## Set task a
Present the records from the line with "Viewport: 1167px width, 622px height." through the line with "tap(414, 40)", both lines included, as a Markdown table with the columns Row and Line. Number each line in the Row column and skip any blank lines.

## Text segment
^^^^^^^^
I have little or no experience of doing this, and every example I have seen has been rather hit and miss. I have faith that it will improve, and there are techniques to improve the AI responses.

Blackout Poetry

Blackout Poetry is a technique where you create a mask, as simple as a bookmark or sheet of paper with slots cut out of it. You then lay this over a page of text and use the words that appear in the slots to answer your questions. If you are playing a sword and sorcery game and you use a fantasy novel, the words and phrases revealed by the mask are more likely to be matching to your genre. Move the mask to a book on submarine warfare and you can use the same mask to run a WWII game set on submarines.

Generic oracles tend to give you a couple of words to work with, a blackout poetry mask can give you many words from which to derive meaning.

Cut-Ups

Cut-Ups take a text and cut it into short word groups and then jumbles them up. When you want the game master’s input you draw snippets of text at random and then try and fit them together so that they make sense. Matching the genre of the text with the genre of the game gives a very thematic solution.
^^^^^^^^
## Input

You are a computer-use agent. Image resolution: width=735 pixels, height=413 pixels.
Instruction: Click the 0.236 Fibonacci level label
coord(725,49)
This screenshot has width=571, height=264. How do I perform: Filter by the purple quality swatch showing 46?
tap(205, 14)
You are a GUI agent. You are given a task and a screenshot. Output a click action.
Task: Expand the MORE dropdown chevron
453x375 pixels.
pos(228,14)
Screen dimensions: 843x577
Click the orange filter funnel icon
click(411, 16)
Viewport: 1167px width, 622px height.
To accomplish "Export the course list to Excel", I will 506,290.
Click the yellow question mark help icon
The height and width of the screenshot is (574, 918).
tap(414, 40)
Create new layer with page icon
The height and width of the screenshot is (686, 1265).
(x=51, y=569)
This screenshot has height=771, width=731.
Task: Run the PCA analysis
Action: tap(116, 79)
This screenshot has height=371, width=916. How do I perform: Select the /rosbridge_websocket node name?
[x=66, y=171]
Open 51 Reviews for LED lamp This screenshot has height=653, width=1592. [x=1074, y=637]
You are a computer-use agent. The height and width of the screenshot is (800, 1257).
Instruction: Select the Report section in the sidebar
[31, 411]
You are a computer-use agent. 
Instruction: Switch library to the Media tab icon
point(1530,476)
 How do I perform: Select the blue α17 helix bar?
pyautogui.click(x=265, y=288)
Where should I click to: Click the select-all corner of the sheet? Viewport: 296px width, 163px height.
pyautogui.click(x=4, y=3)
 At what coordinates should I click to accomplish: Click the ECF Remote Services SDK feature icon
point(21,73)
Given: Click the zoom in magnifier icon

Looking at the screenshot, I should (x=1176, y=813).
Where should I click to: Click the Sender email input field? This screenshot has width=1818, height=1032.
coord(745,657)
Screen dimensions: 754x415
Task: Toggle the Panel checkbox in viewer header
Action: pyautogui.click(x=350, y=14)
^^^^^^^^
## Set task b
Translate this sentence from the text on blackout poetry and cut-ups into French: "Matching the genre of the text with the genre of the game gives a very thematic solution."

## Exercise answer a
| Row | Line |
|---|---|
| 1 | Viewport: 1167px width, 622px height. |
| 2 | To accomplish "Export the course list to Excel", I will 506,290. |
| 3 | Click the yellow question mark help icon |
| 4 | The height and width of the screenshot is (574, 918). |
| 5 | tap(414, 40) |

## Exercise answer b
Faire correspondre le genre du texte avec celui du jeu donne une solution très thématique.